Disabling SCSI parity checking to dump disk on ACB4000 MFM-SCSI adapter?
camiel at vaxbarn.com
Thu Sep 24 02:12:02 CDT 2020
> On Sep 23, 2020, at 10:28 PM, Michael Engel via cctech <cctech at classiccmp.org> wrote:
> On 9/23/20 8:54 PM, Grant Taylor via cctech wrote:
>> On 9/23/20 12:51 PM, Michael Engel via cctech wrote:
>>> Do you know if is there another OS which would make it easier to change crucial SCSI parameters in the driver (config) or maybe a specialized tool that could help me to image the disk?
>> Try booting off of a Linux live CD / DVD and seeing if it will behave any different
> Not really, unfortunately. The error messages are a bit cryptic:
> [ 1069.277571] (scsi8:A:0:0): Sending SDTR period 45, offset 0
> [ 1069.278961] scsi 8:0:0:0: Attempting to queue a TARGET RESET message
> [ 1069.278964] CDB: 0x12 0x0 0x0 0x0 0x24 0x0
> [ 1069.278975] scsi 8:0:0:0: Command not found
> [ 1069.278979] aic7xxx_dev_reset returns 0x2002
> [ 1069.279286] (scsi8:A:0:0): Sending SDTR period 45, offset 0
> [ 1069.280736] scsi8: Slave Alloc 1
> [ 1069.543400] scsi target8:0:1: asynchronous
> [ 1069.543416] scsi8: target 1 using asynchronous transfers
> [ 1069.543420] scsi8: Selection Timeout on A:1. 0 SCBs aborted
> It seems that the problem lies in the firmware of the ACB4000, which doesn´t seem to support some standard commands, e.g. the INQUIRY command. Most recent Linux SCSI drivers seem to use this command.

Data records
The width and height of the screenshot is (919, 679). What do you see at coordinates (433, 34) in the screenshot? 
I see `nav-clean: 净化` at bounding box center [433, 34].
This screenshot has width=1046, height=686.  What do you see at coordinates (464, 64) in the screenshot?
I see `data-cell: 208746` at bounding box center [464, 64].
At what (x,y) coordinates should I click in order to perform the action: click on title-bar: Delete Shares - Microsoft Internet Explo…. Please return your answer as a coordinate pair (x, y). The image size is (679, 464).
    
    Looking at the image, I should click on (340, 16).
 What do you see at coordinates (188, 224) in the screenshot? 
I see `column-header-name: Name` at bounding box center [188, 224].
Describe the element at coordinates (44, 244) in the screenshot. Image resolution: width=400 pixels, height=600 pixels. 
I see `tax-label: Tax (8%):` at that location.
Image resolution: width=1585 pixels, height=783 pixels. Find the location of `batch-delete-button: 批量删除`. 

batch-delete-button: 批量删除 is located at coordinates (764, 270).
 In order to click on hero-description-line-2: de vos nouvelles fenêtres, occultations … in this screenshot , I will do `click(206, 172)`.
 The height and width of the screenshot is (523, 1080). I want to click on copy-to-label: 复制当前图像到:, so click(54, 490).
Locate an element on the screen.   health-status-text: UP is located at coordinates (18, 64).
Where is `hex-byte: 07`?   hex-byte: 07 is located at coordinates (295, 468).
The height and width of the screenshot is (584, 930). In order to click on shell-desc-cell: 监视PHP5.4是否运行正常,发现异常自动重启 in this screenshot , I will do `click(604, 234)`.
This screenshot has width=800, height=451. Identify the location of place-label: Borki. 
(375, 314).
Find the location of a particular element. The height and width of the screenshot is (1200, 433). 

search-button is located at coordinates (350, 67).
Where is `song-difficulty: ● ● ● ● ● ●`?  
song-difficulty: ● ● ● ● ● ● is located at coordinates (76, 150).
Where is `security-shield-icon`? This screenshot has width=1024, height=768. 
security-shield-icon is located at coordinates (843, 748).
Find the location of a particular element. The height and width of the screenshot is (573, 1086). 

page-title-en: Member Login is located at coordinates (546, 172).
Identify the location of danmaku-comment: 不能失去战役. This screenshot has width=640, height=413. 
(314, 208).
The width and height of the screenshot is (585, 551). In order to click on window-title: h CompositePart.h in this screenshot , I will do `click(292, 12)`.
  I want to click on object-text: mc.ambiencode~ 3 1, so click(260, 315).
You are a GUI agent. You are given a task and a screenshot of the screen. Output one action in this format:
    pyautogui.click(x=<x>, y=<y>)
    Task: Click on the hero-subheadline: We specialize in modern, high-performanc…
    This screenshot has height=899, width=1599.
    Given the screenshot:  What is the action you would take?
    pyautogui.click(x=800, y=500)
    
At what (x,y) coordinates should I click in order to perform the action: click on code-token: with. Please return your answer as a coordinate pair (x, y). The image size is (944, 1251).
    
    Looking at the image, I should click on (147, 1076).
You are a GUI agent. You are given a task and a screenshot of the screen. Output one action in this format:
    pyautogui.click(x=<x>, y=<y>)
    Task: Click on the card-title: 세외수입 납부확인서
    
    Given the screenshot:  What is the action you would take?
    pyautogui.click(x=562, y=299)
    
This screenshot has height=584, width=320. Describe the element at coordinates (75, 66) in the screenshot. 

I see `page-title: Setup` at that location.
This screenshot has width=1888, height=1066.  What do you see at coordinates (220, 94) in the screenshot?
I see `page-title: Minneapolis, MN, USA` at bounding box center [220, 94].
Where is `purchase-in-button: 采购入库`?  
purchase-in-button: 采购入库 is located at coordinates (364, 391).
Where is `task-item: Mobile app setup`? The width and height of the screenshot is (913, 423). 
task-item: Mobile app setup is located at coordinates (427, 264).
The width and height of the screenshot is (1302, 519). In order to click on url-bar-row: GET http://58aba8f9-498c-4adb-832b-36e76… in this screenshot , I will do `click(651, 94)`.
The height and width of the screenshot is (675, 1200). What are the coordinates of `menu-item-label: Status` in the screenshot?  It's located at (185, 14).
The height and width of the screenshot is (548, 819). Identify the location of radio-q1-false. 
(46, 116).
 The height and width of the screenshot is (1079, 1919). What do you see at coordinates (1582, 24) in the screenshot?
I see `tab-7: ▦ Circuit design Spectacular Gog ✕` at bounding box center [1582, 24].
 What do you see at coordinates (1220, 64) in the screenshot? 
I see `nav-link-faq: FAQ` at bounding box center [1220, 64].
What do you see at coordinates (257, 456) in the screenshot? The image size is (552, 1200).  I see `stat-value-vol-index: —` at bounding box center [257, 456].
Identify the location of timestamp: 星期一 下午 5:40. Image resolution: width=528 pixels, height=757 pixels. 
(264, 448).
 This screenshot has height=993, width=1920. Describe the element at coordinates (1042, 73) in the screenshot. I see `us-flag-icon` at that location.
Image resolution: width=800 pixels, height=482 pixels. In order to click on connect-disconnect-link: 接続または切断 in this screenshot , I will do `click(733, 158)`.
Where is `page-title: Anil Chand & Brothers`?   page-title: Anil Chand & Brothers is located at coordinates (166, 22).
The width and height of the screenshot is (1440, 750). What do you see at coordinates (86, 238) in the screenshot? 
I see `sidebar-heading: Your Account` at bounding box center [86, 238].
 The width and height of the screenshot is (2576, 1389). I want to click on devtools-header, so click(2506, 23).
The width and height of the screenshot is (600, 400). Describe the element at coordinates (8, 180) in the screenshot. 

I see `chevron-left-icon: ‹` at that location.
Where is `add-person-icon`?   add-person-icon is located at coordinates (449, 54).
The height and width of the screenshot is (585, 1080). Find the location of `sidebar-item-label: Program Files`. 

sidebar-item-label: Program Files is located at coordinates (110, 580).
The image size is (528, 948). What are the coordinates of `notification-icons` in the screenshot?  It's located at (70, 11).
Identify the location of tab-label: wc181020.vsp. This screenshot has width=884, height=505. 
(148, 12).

Exercise directions
Revise the mailing list message about the ACB4000 adapter by reproducing everything from "camiel at vaxbarn.com" down to "image the disk?" with "crucial" replaced by "critical". Rely only on the mailing list message, not on the listing.

Task output
camiel at vaxbarn.com
Thu Sep 24 02:12:02 CDT 2020
> On Sep 23, 2020, at 10:28 PM, Michael Engel via cctech <cctech at classiccmp.org> wrote:
> On 9/23/20 8:54 PM, Grant Taylor via cctech wrote:
>> On 9/23/20 12:51 PM, Michael Engel via cctech wrote:
>>> Do you know if is there another OS which would make it easier to change critical SCSI parameters in the driver (config) or maybe a specialized tool that could help me to image the disk?